What the task asks
Take the lines below beginning at the line that has "Suchen (817, 40)" and stopping after the line that has "[Startseite] (14, 118)", and print them exactly as they are, with no other lines.

Extracted information

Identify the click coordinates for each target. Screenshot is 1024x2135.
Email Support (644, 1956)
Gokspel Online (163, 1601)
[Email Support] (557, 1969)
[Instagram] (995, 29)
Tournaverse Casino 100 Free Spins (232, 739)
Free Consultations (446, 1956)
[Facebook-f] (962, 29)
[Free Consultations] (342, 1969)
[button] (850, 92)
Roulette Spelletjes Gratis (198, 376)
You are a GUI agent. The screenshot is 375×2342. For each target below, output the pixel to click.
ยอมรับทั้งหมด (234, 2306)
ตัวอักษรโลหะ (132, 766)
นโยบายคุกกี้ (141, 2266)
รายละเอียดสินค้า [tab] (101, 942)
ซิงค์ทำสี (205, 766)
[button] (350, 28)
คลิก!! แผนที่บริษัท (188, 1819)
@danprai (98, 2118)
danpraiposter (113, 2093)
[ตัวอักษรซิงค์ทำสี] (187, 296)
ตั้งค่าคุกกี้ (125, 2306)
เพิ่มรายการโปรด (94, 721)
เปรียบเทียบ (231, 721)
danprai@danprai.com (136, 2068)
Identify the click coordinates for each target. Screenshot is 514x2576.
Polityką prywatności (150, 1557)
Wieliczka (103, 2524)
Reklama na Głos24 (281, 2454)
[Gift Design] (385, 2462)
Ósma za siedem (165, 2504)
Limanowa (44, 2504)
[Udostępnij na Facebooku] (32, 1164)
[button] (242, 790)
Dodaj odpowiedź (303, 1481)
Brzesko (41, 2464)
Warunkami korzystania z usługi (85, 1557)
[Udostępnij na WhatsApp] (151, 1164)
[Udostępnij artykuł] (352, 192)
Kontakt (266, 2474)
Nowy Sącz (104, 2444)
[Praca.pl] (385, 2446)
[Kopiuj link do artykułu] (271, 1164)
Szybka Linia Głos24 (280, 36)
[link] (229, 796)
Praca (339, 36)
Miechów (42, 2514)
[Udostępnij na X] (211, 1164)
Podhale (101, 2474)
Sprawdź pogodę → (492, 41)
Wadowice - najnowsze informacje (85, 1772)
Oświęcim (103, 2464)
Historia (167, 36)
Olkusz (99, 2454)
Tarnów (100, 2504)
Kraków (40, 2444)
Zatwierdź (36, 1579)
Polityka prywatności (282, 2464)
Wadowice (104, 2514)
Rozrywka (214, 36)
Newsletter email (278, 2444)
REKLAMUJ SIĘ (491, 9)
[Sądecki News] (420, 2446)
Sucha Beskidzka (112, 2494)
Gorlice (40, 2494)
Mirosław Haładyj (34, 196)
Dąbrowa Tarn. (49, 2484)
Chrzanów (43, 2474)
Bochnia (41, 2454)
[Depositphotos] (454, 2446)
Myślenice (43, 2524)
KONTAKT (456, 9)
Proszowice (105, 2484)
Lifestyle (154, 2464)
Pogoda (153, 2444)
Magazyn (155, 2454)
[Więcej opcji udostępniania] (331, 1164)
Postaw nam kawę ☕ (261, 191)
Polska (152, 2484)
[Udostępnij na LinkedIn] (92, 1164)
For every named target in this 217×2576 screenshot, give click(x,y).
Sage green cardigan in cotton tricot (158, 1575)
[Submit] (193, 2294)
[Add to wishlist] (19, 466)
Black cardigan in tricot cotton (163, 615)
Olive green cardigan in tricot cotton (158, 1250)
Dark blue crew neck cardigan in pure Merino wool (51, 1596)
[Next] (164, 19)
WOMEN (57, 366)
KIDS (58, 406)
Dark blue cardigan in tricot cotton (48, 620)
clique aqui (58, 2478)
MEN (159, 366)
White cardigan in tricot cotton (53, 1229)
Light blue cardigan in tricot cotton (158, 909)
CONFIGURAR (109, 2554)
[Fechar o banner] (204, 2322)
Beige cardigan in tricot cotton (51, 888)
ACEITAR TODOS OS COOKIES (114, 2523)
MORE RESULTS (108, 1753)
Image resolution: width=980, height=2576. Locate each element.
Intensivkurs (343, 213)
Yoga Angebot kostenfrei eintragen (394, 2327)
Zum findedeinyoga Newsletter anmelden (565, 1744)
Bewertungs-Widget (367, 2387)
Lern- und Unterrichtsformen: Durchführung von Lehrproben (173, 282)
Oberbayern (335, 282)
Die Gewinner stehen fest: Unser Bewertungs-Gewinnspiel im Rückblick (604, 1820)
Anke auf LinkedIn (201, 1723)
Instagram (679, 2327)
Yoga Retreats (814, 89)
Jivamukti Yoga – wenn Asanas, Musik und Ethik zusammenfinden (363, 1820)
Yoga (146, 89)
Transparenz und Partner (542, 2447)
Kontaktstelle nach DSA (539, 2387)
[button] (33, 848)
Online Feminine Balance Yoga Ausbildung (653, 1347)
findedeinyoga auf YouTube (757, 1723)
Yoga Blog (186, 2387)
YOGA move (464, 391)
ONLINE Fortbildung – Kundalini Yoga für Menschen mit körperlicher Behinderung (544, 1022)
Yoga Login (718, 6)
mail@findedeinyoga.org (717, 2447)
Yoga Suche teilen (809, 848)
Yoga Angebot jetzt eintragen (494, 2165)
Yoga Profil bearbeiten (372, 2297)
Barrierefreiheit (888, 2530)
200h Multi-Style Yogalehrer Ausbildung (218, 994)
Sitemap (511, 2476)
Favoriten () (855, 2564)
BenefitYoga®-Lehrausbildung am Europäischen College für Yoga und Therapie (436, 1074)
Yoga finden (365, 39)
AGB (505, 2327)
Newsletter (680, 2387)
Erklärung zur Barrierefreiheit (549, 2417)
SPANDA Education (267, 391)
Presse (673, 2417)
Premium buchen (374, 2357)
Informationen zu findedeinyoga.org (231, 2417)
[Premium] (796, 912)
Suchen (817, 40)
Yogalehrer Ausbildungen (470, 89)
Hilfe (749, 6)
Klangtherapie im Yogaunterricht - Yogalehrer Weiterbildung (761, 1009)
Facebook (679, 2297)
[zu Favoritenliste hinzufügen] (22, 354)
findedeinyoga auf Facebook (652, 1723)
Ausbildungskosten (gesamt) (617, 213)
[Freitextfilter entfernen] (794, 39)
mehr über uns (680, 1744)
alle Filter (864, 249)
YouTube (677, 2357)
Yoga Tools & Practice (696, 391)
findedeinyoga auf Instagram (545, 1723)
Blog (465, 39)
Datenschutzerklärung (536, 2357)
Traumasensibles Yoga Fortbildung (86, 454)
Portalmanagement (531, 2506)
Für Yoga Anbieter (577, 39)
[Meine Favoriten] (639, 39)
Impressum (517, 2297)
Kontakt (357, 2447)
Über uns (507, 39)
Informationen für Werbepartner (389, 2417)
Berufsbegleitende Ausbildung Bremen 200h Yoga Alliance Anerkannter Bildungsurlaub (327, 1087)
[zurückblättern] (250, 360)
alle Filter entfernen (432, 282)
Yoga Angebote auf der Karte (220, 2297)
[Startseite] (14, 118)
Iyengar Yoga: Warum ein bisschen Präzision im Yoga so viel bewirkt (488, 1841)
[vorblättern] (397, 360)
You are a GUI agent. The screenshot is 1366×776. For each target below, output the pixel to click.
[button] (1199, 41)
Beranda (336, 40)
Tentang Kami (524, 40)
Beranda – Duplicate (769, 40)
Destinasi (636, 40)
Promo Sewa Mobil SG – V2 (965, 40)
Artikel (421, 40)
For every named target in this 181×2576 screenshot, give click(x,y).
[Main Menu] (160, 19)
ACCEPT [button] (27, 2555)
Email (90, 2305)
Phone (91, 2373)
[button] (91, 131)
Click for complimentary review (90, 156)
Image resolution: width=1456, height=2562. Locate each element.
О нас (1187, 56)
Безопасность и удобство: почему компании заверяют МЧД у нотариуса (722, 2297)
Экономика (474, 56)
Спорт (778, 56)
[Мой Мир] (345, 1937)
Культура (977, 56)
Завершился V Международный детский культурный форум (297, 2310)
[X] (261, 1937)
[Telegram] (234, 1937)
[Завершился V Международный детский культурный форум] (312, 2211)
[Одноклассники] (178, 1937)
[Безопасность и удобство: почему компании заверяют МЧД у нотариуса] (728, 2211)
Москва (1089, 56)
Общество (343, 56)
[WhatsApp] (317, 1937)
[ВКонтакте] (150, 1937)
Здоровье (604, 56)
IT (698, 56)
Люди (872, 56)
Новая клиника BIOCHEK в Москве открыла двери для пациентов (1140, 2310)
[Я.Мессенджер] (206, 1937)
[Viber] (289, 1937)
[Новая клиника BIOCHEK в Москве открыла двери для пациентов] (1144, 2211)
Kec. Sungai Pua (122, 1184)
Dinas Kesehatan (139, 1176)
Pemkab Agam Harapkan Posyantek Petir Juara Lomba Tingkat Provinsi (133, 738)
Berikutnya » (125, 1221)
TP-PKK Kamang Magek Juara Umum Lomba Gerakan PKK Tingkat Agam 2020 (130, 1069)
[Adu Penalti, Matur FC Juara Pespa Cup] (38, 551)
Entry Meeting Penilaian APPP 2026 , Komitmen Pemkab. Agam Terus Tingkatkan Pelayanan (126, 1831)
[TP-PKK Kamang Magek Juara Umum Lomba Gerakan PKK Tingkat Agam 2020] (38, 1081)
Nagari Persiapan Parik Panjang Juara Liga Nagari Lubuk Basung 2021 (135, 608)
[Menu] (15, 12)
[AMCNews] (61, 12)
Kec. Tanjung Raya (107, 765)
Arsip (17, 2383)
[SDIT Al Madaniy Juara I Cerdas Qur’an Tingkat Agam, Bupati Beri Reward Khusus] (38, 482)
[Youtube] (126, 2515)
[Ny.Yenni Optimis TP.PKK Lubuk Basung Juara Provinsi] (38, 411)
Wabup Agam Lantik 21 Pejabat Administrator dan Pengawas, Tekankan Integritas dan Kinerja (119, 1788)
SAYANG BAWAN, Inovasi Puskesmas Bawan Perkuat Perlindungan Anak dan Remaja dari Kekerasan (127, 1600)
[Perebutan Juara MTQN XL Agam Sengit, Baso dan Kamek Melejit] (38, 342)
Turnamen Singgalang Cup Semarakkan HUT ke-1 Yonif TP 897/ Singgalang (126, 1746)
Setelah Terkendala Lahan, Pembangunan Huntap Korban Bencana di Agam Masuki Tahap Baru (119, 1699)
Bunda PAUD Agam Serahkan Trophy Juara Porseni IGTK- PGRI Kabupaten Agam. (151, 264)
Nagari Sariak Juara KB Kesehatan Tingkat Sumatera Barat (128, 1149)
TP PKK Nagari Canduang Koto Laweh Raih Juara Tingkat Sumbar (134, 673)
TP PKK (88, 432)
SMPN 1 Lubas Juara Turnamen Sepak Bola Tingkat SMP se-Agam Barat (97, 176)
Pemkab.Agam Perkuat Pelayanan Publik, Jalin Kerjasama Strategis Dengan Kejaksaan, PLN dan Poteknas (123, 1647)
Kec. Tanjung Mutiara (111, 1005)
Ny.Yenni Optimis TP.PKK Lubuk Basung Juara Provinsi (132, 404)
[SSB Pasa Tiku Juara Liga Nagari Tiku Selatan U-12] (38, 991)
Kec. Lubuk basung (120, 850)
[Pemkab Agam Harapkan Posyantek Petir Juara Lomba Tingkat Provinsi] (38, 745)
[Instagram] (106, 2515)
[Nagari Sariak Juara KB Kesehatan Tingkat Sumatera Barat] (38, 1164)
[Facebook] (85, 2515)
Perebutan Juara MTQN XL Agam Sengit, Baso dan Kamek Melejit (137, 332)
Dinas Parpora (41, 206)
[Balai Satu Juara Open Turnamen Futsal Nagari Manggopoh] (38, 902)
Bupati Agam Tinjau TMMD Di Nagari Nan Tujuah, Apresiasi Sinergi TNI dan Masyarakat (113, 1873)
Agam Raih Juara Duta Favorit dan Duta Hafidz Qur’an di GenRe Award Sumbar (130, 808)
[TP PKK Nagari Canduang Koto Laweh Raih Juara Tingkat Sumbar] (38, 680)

Output of the exercise
Suchen (817, 40)
Yogalehrer Ausbildungen (470, 89)
Hilfe (749, 6)
Klangtherapie im Yogaunterricht - Yogalehrer Weiterbildung (761, 1009)
Facebook (679, 2297)
[zu Favoritenliste hinzufügen] (22, 354)
findedeinyoga auf Facebook (652, 1723)
Ausbildungskosten (gesamt) (617, 213)
[Freitextfilter entfernen] (794, 39)
mehr über uns (680, 1744)
alle Filter (864, 249)
YouTube (677, 2357)
Yoga Tools & Practice (696, 391)
findedeinyoga auf Instagram (545, 1723)
Blog (465, 39)
Datenschutzerklärung (536, 2357)
Traumasensibles Yoga Fortbildung (86, 454)
Portalmanagement (531, 2506)
Für Yoga Anbieter (577, 39)
[Meine Favoriten] (639, 39)
Impressum (517, 2297)
Kontakt (357, 2447)
Über uns (507, 39)
Informationen für Werbepartner (389, 2417)
Berufsbegleitende Ausbildung Bremen 200h Yoga Alliance Anerkannter Bildungsurlaub (327, 1087)
[zurückblättern] (250, 360)
alle Filter entfernen (432, 282)
Yoga Angebote auf der Karte (220, 2297)
[Startseite] (14, 118)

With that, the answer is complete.